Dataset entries
• • • • • • •

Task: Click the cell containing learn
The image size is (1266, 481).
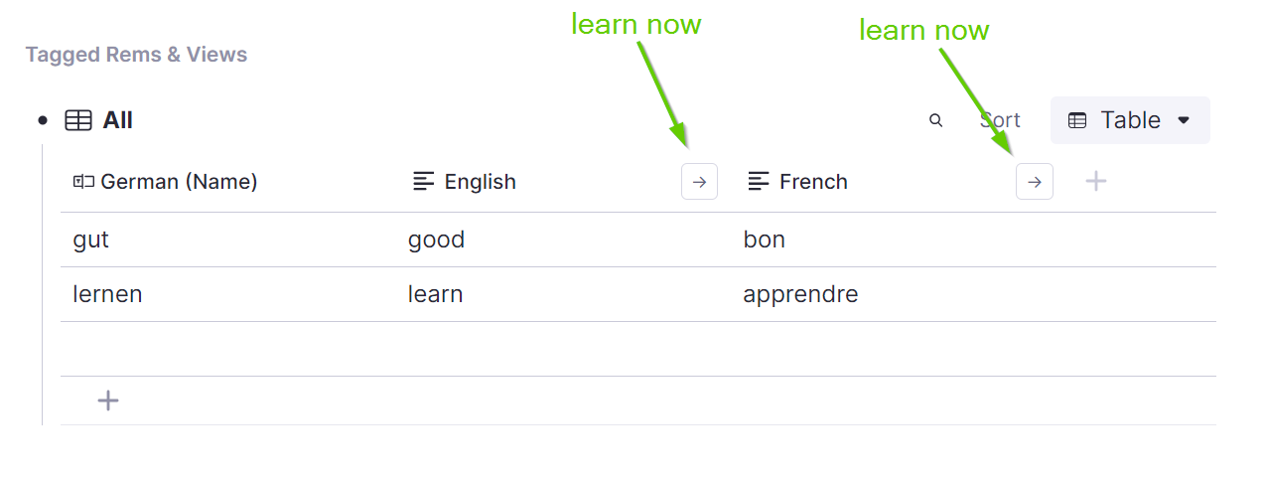Action: [x=564, y=294]
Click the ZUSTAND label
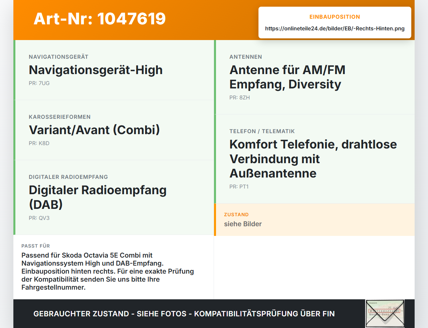 tap(236, 215)
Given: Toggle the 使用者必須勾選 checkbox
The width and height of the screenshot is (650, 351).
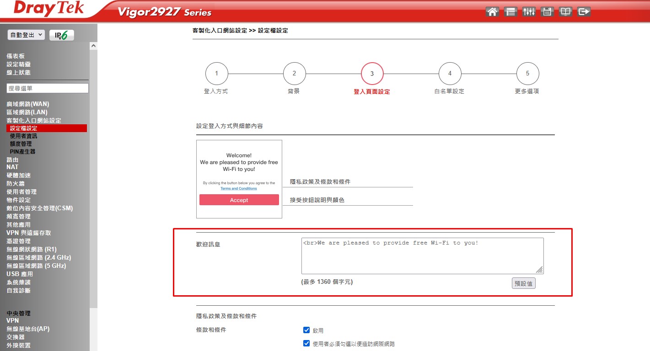Looking at the screenshot, I should [x=306, y=343].
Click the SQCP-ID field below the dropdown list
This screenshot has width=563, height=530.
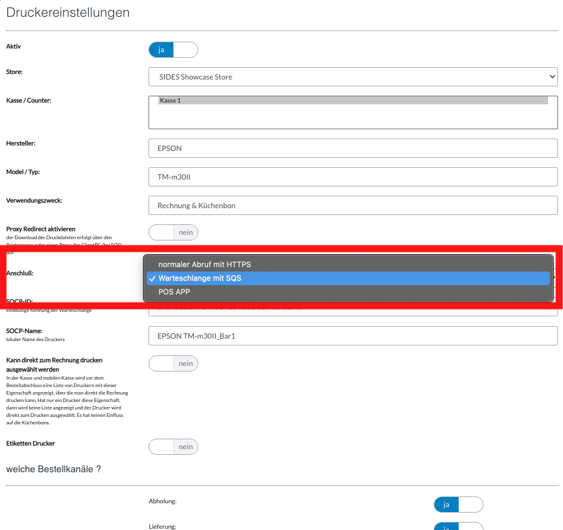tap(352, 309)

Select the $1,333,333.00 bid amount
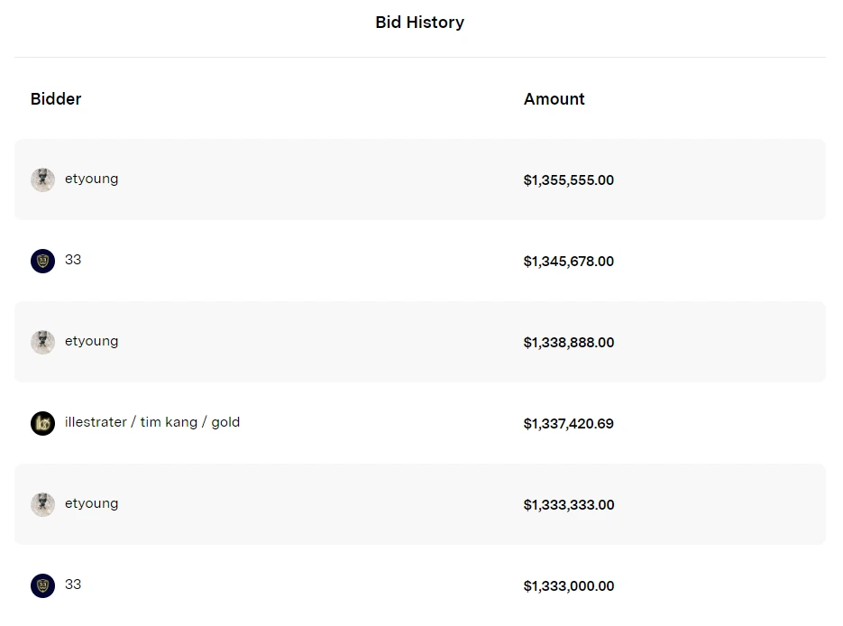click(x=568, y=505)
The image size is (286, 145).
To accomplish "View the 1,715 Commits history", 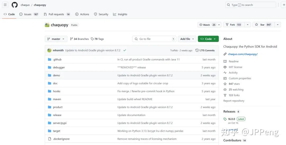I will [x=205, y=50].

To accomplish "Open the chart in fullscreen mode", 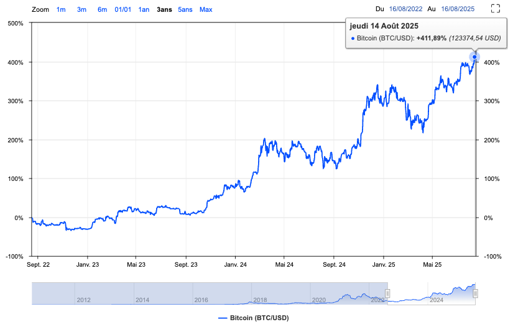I will (x=496, y=9).
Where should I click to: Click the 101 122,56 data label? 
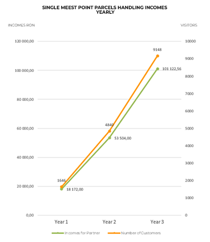[172, 69]
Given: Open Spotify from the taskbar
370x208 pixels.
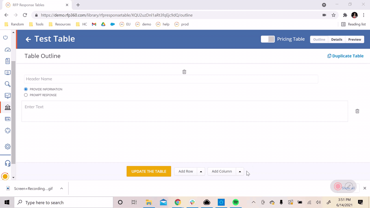Looking at the screenshot, I should click(x=236, y=202).
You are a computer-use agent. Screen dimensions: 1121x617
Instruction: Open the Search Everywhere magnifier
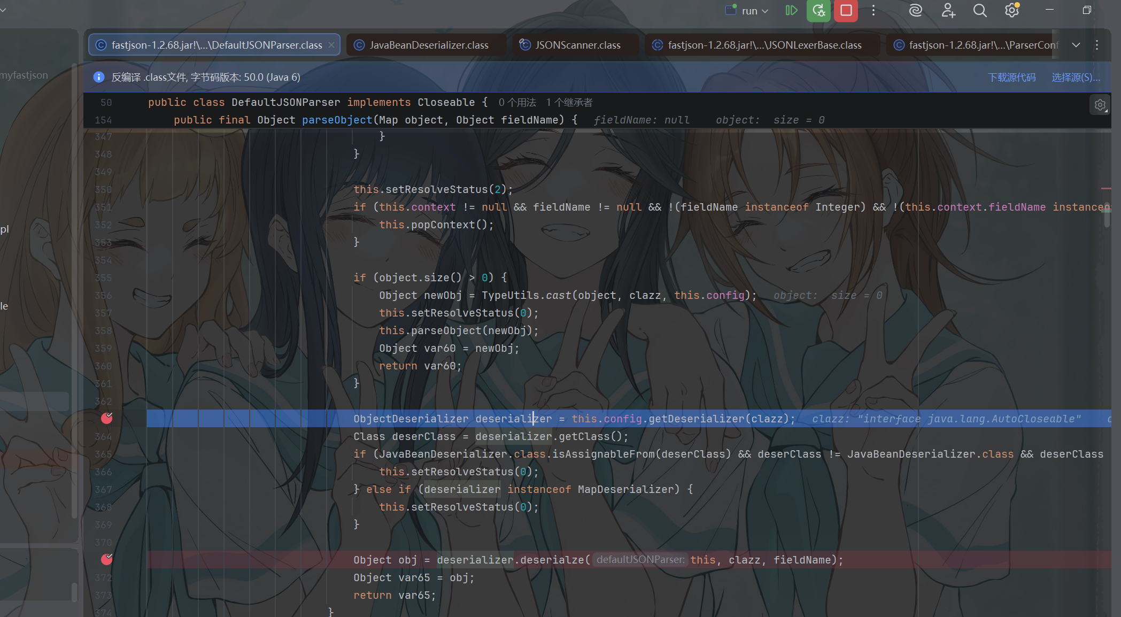980,10
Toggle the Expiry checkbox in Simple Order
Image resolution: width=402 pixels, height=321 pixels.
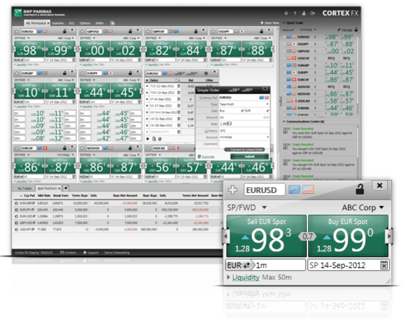(x=207, y=130)
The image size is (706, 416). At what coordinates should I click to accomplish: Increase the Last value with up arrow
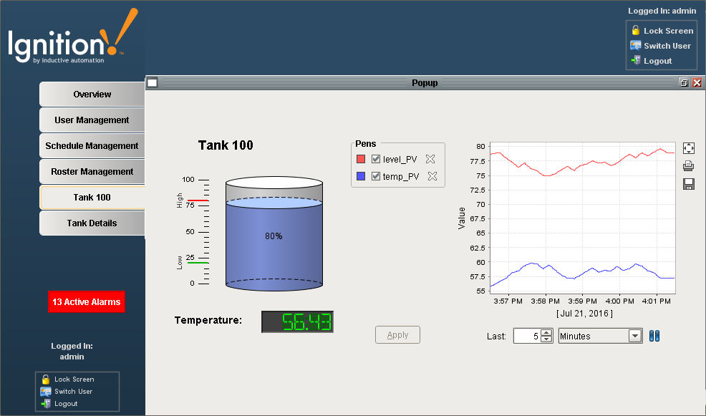coord(546,332)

• • • • • • •

## [WHAT THE EXERCISE ASKS]
Copy out each line of the records where the string "Given" appears.

## [SOLUTION]
Given: Toggle the 使用者必須勾選 checkbox
Given: Open Spotify from the taskbar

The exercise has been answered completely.